About this task ▸
A verbatim copy of every entry is required. Produce it now.

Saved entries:
:::
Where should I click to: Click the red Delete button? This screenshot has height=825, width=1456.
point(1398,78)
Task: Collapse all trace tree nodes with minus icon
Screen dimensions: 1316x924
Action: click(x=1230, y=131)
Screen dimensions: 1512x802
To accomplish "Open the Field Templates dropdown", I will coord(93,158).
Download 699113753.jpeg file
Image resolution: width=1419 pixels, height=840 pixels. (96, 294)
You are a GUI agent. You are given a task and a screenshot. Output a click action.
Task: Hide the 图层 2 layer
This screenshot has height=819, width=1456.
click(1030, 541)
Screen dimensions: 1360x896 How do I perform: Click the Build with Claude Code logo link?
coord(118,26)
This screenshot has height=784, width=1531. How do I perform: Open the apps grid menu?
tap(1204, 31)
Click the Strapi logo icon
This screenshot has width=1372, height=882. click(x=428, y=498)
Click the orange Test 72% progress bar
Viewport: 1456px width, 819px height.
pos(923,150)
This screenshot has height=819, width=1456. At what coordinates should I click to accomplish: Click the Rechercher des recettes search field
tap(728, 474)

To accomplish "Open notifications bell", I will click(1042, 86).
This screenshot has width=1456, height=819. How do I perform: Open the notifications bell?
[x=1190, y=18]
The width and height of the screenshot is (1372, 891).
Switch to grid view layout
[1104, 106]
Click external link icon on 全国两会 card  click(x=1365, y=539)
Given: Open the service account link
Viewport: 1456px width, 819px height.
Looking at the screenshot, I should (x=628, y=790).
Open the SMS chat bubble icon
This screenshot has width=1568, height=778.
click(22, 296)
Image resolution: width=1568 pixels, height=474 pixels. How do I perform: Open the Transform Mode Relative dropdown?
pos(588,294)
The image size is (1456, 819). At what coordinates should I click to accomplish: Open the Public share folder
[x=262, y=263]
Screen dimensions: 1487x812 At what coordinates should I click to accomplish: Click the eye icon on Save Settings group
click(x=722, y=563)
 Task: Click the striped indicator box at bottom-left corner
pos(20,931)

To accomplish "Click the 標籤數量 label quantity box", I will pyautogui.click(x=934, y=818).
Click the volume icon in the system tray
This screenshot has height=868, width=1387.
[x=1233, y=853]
:::
Task solution ▸
Where should I click to: Click the red Delete button? This screenshot has height=825, width=1456.
point(1398,78)
Task: Collapse all trace tree nodes with minus icon
Screen dimensions: 1316x924
Action: click(x=1230, y=131)
Screen dimensions: 1512x802
To accomplish "Open the Field Templates dropdown", I will coord(93,158).
Download 699113753.jpeg file
Image resolution: width=1419 pixels, height=840 pixels. (96, 294)
You are a GUI agent. You are given a task and a screenshot. Output a click action.
Task: Hide the 图层 2 layer
This screenshot has height=819, width=1456.
click(1030, 541)
Screen dimensions: 1360x896 How do I perform: Click the Build with Claude Code logo link?
coord(118,26)
This screenshot has height=784, width=1531. How do I perform: Open the apps grid menu?
tap(1204, 31)
Click the Strapi logo icon
This screenshot has width=1372, height=882. click(x=428, y=498)
Click the orange Test 72% progress bar
Viewport: 1456px width, 819px height.
pos(923,150)
This screenshot has height=819, width=1456. At what coordinates should I click to accomplish: Click the Rechercher des recettes search field
tap(728, 474)

To accomplish "Open notifications bell", I will click(1042, 86).
This screenshot has width=1456, height=819. How do I perform: Open the notifications bell?
[x=1190, y=18]
The width and height of the screenshot is (1372, 891).
Switch to grid view layout
[1104, 106]
Click external link icon on 全国两会 card  click(x=1365, y=539)
Given: Open the service account link
Viewport: 1456px width, 819px height.
Looking at the screenshot, I should (x=628, y=790).
Open the SMS chat bubble icon
This screenshot has width=1568, height=778.
click(22, 296)
Image resolution: width=1568 pixels, height=474 pixels. How do I perform: Open the Transform Mode Relative dropdown?
pos(588,294)
The image size is (1456, 819). At what coordinates should I click to accomplish: Open the Public share folder
[x=262, y=263]
Screen dimensions: 1487x812 At what coordinates should I click to accomplish: Click the eye icon on Save Settings group
click(x=722, y=563)
 Task: Click the striped indicator box at bottom-left corner
pos(20,931)

To accomplish "Click the 標籤數量 label quantity box", I will pyautogui.click(x=934, y=818).
Click the volume icon in the system tray
This screenshot has height=868, width=1387.
[x=1233, y=853]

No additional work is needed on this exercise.